How are you doing? I hope with everything I am that you're okay, but I know better; I know you better. I want you to know this is not your fault. As you read these, maybe you'll understand more, Ana. Even six feet underground, I probably miss you.

I wanted to tell you I love you. Remember the first time we said 'I love you?' I want you to know that wasn't the moment I knew I was in love with you. After about a month of being together, you asked me to come over, you couldn't sleep. I showed up and we ended up watching more than enough episodes of Friends and you fell asleep with your head on my beating heart, do you remember that Anastasia? When I woke up next to you, your eyes were still shut. They were fluttering from a dream, but all I could think was to me, this was a dream. I, to this day, don't know how I was lucky enough to spend a minute with you. I don't know what I did to end up with you and for eternities I'll be greatful. I recall I didn't want to wake you up, but my heart was beating really hard against your head. I could feel your life next to mine, Ana, we were two fragile pieces of glass. There was soft sunlight ahead of us, almost as if it wanted to expirence what we had, as if the largest star in our solar system envied us. I looked down on you and I wondered how without even trying, you were so beautiful. I traced the planets onto your body and wrote the name of them onto your skin with my finger tips. Then I let my fingers intwine with yours, and even when you were asleep you wrapped yours into mine. It's like you knew in your bones your hand belonged in mine.

"Hey" I whispered. You didn't respond, why would you? "Hey. I love you. I know we've only been a thing for a month, and I'm not very certain on a lot of things, but the only thing I know is I love you.
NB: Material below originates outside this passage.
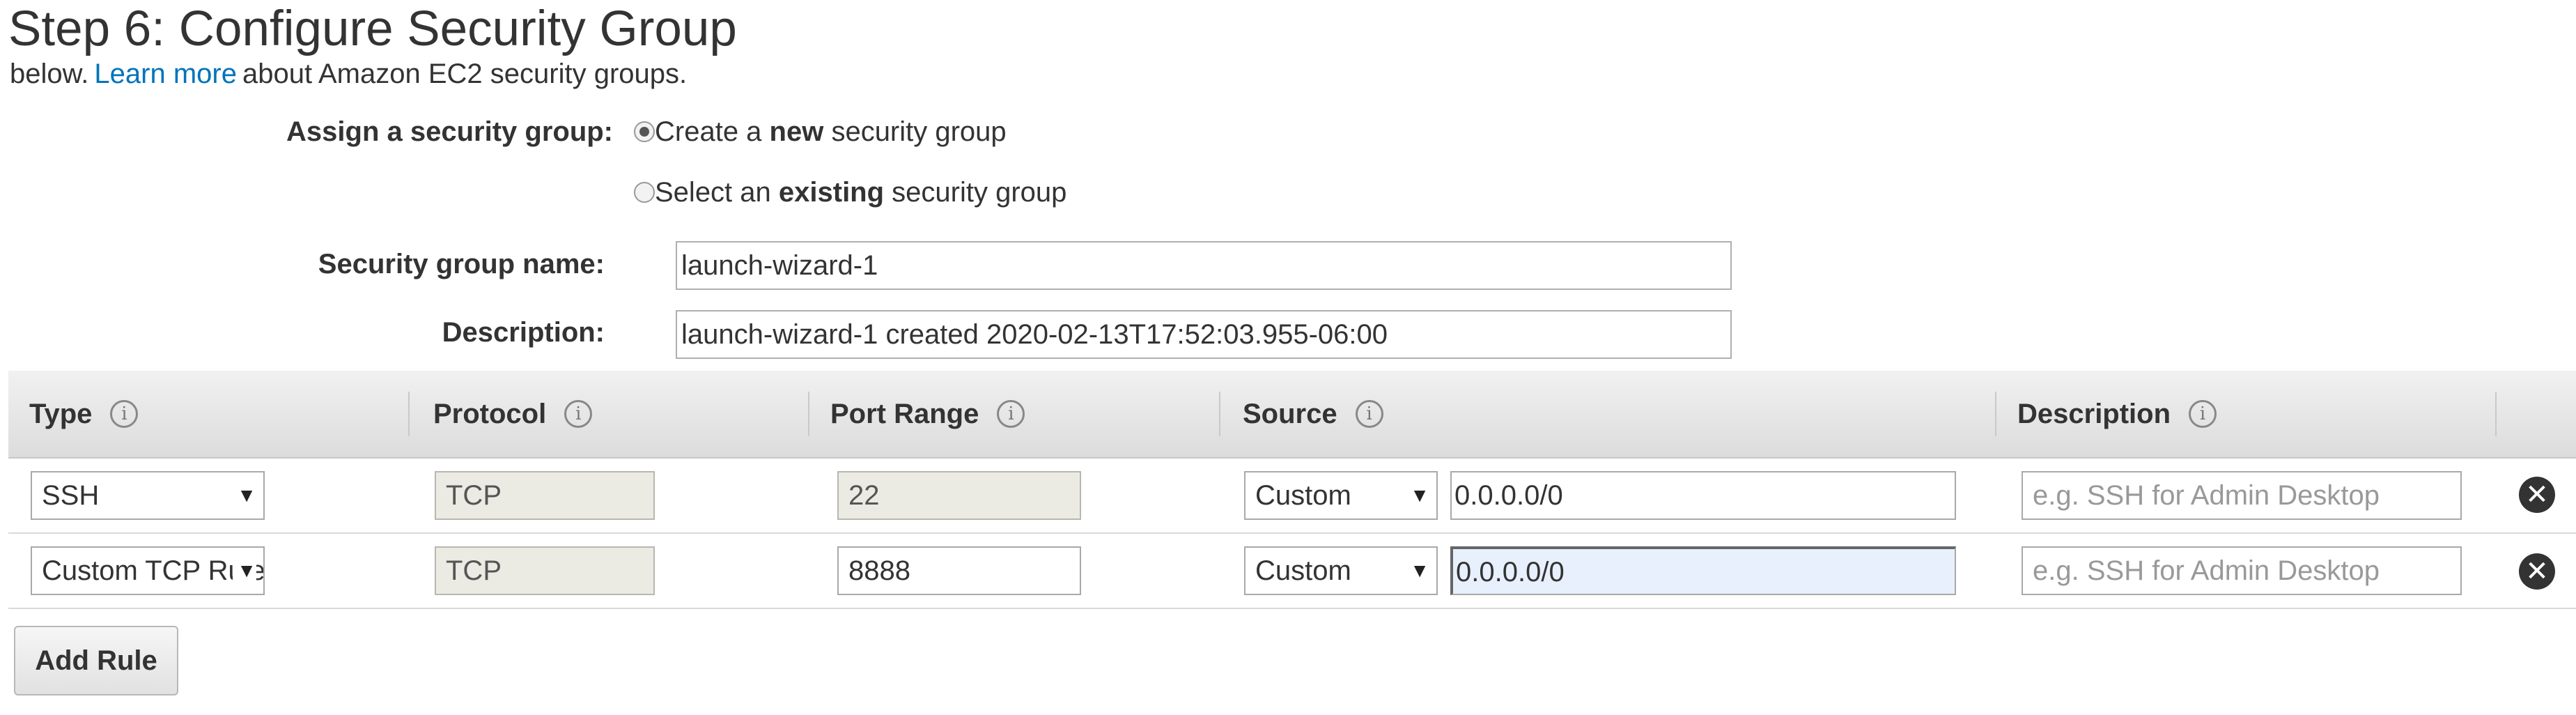 This screenshot has width=2576, height=715. Describe the element at coordinates (644, 192) in the screenshot. I see `radio-select-existing-control` at that location.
I love how you make breakfast in an over-sized t shirt and fuzzy socks, I love that you call your mom every Sunday just because. I love the stories you tell and how spontanious you are. I love how you make me sing to you even though you know I'm not good, you tell me I'm brilliant and that makes me feel brilliant. I love how you doodle on my arm while I work. I love that you're the most touristy tourists ever and make me take pictures of you infront of almost every building in New York City" That was the moment, laying there next to you, I knew that I was so, madly, helplessly in love with you Anastasia.

I felt as if the fire that I've kept locked up in my chest was let out with all the words I thought but could never say. I felt relaxed, and I kissed your forehead and left the room before making you those pancakes that you love.

If you don't read the rest of the letters, that's okay because the only thing that truly matters is that I knew I was in love with you from the start. That's all I care about Ana. You are the only thing I care about.

Love, Harry Styles

I dropped the letter, the room was suddenly more cold and empty than before. The sudden realization that the love of my life was never coming back and all these letters held a peice of him. At that minute, I made a promise to myself: I promise that no matter what happens, no matter how much this is going to destroy me, no matter how long it takes- I will read every single one of these letters.